Neuigkeiten aus unserer Pfarre

Spirituelle Begleitung zu den geprägten Zeiten im Kirchenjahr

Aktion Sorgentruhe

Gerade im Advent erleben viele Menschen ihre Probleme, Sorgen und oft auch ihre Einsamkeit als besonders bedrückend. Für jede und jeden von uns ist es dann gut zu wissen, dass jemand meine Sorgen ernst nimmt und an mich denkt. Deshalb haben wir in unserer Pfarre im Advent des Jahres 2008 die „Aktion Sorgentruhe“ ins Leben gerufen.

Worum geht’s bei der „Aktion Sorgentruhe“?

Unser Pfarrpatron ist der Heilige Apostel Petrus. Er schreibt im ersten Petrusbrief: „Werft all eure Sorgen auf den Herrn, denn er kümmert sich um euch.“ (1 Petr 5,7)

Wir nehmen das als Gemeinde sehr ernst, sammeln unsere Sorgen in einer besonderen Holztruhe und laden auch Menschen aus Nah uns Fern dazu ein, uns ihre Sorgen per Brief oder e-Mail zu schicken. Selbstverständlich werden alle e-Mails und Briefe streng vertraulich behandelt. Jede einzelne Nachricht wird vom Pfarrer dann auch nicht mit einem Standardschreiben, sondern sehr persönlich beantwortet.

Bei den Fürbitten in den Sonntagsmessen und am Vorabend wird unsere Sorgentruhe mitsamt den darin gesammelten Sorgen vor den Altar getragen - in der Heiligen Nacht dann zur Krippe. Einige Anliegen werden jeweils in den Fürbitten (natürlich anonym) aufgegriffen. Die ganze Gemeinde betet in jeder Messfeier, dass Gott alle Bitten erhören möge.

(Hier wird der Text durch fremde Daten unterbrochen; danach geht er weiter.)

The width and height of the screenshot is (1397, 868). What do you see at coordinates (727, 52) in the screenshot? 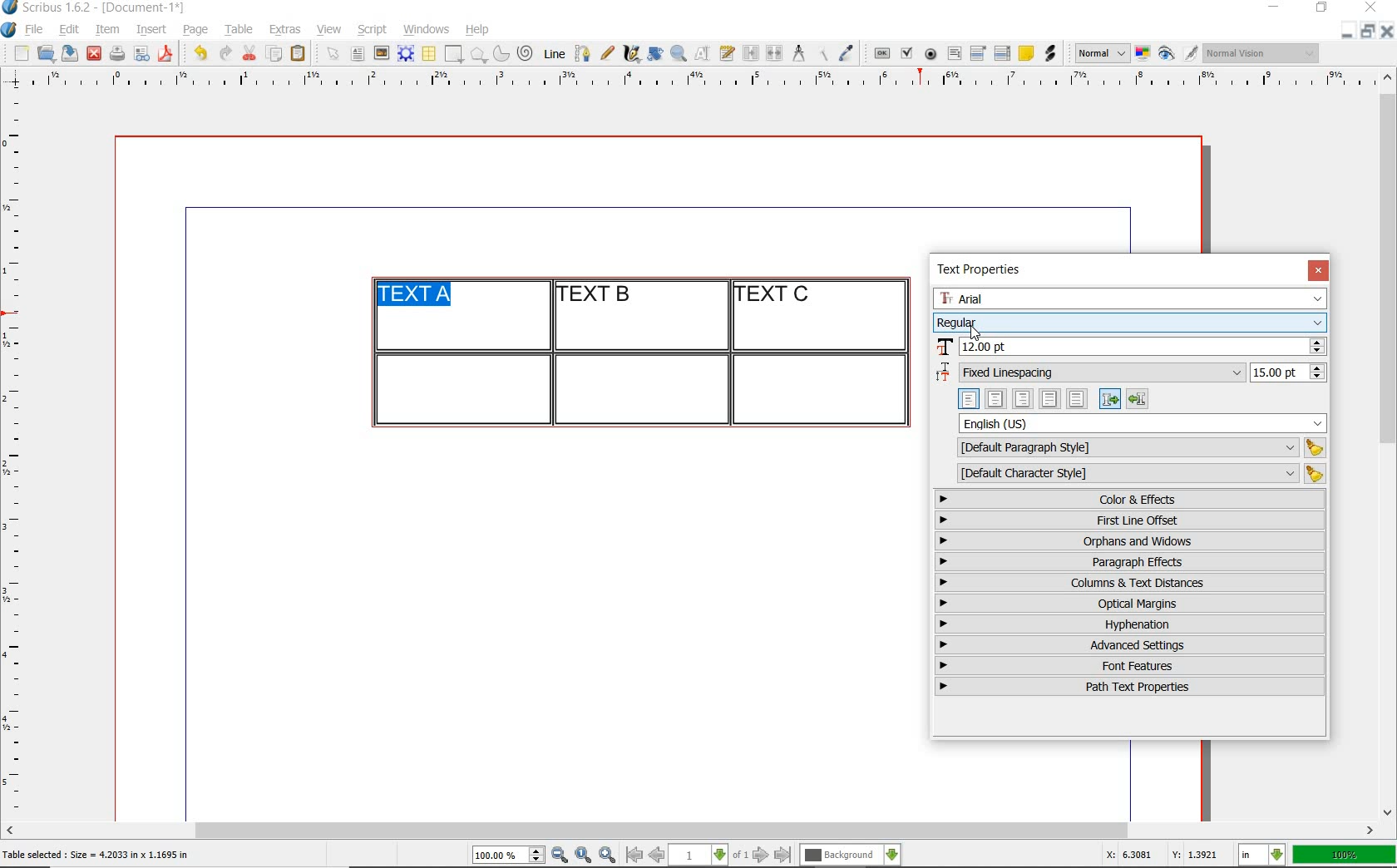
I see `edit text with story editor` at bounding box center [727, 52].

Die Aktion Sorgentruhe beginnt jeweils am 1. Adventsonntag und endet mit der Messfeier am Fest „Erscheinung des Herrn“ am 6. Jänner, in der die Sorgentruhe dann von den Sternsingern ein letztes Mal zur Krippe getragen wird.

Virtueller Advent- und Fastenkalender

2002 hatte ich die Idee unsere Pfarrangehörigen während des Advents durch einen Adventkalender der aus spirituellen Texten besteht auf das Fest der Geburt Christi vorzubereiten. Anfangs wurde diese Idee in unserer Pfarre sehr belächelt, denn ich wollte die Texte nicht nur bei uns in der Kirche auflegen sondern diese auch über das Internet verbreiten – und hier nicht einfach auf eine Homepage stellen sondern per eMail verschicken. Vor allem das Versenden ist für mich wichtig, weil man dadurch den Text in sein elektronisches Postfach bekommt und nicht täglich daran denken muss eine Seite im Internet aufzurufen.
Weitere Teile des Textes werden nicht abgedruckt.